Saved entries
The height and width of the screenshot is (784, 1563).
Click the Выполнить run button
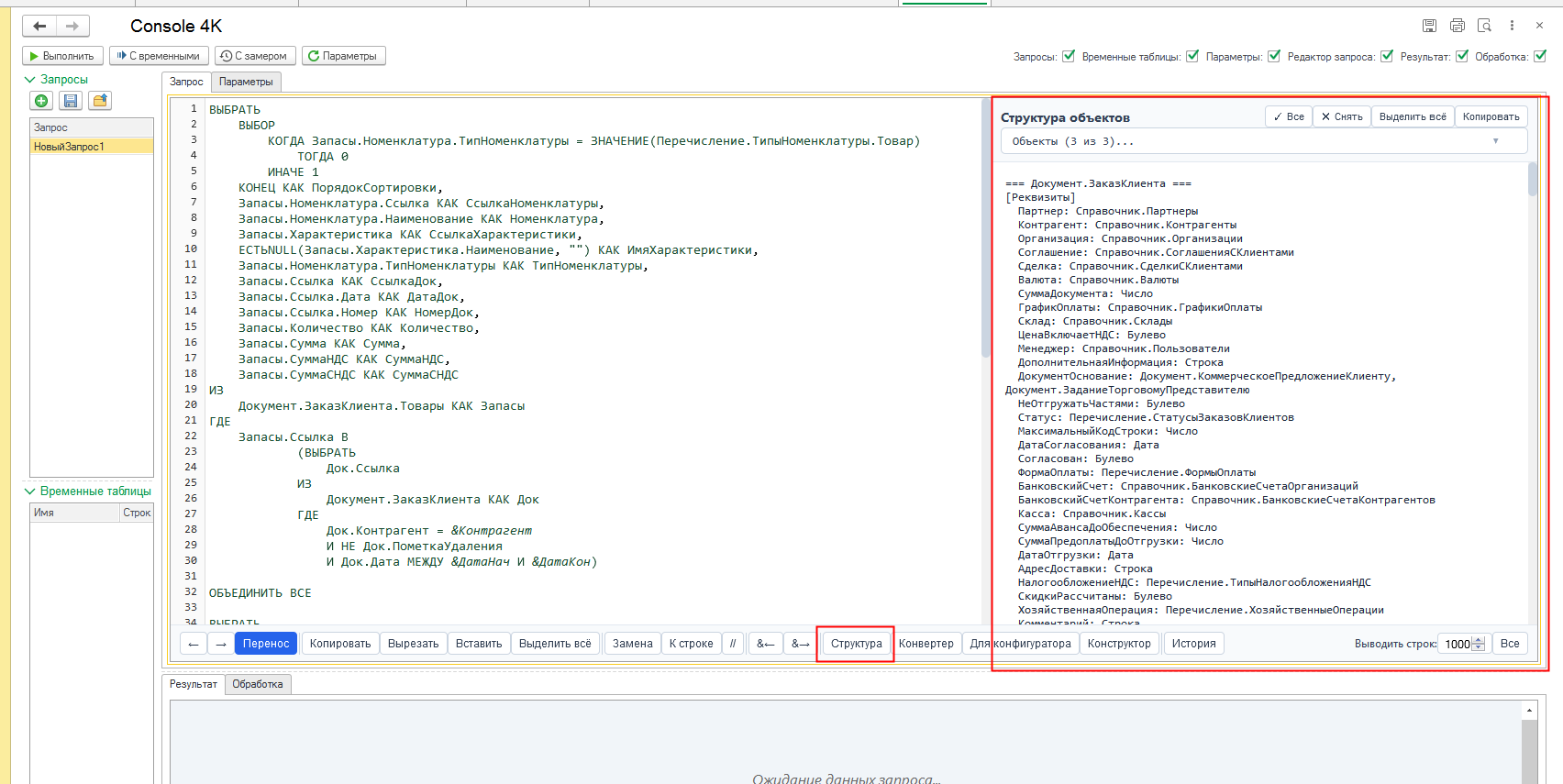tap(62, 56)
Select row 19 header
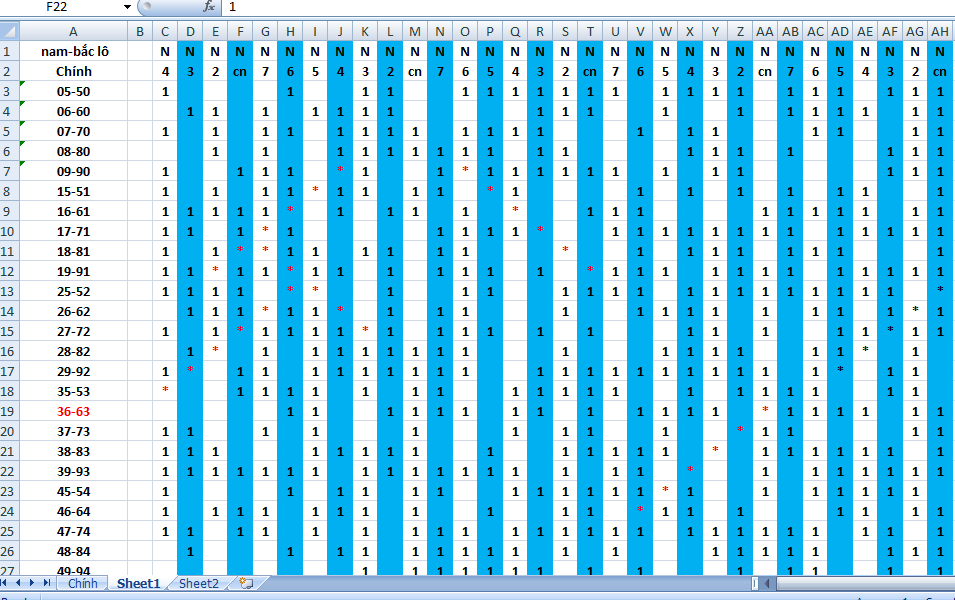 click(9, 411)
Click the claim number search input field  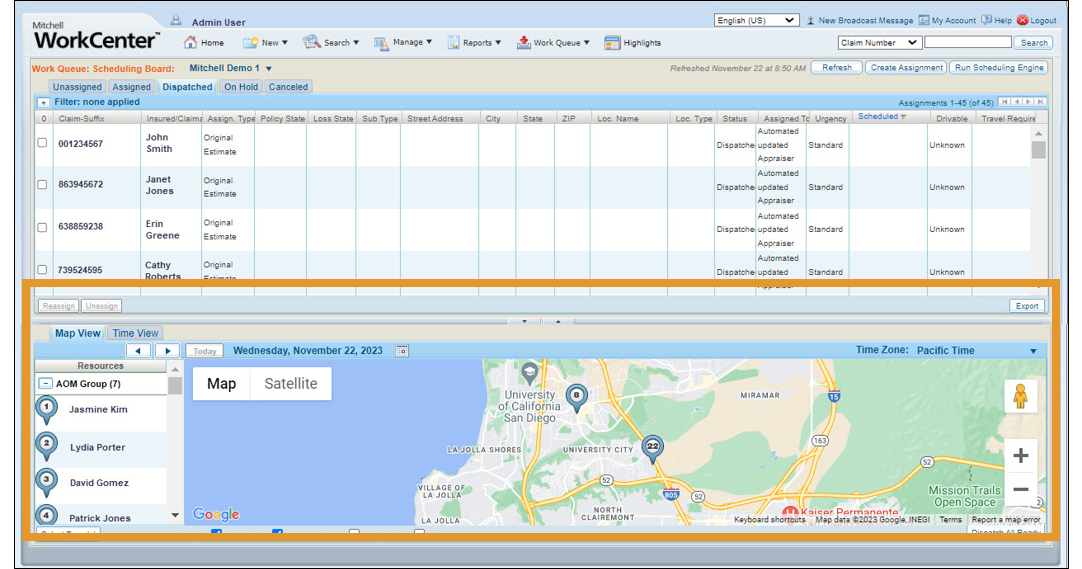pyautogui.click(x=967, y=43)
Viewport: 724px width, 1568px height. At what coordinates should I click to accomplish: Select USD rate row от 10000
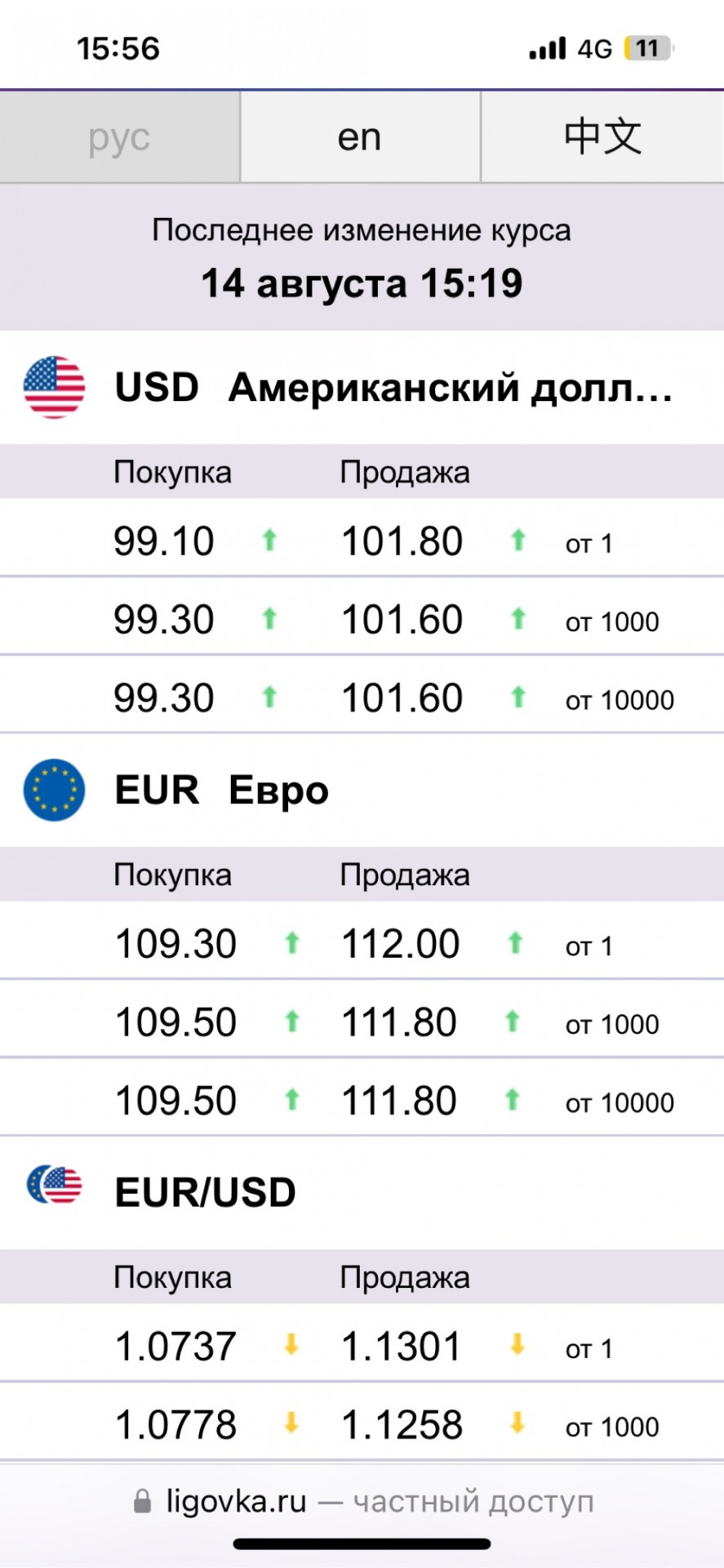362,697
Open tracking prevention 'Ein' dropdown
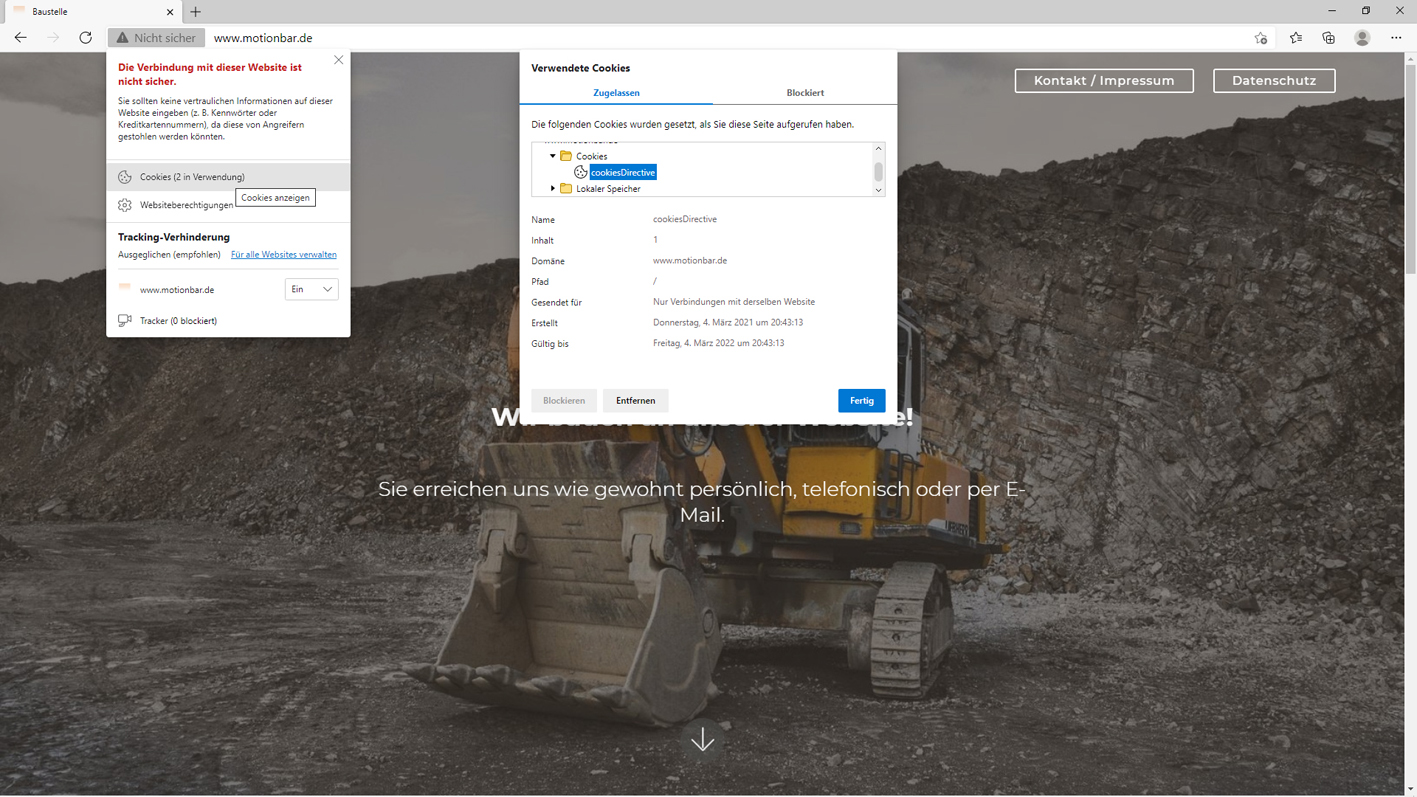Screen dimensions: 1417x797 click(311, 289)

### Problem description
The line containing "Viewport: 724px width, 1568px" and every line after it, through the end of the data, are to be output exactly. Omit the pictures.

### Exercise solution
Viewport: 724px width, 1568px height. At what coordinates should I click to accomplish: Select USD rate row от 10000
362,697
Open tracking prevention 'Ein' dropdown
Screen dimensions: 1417x797 click(311, 289)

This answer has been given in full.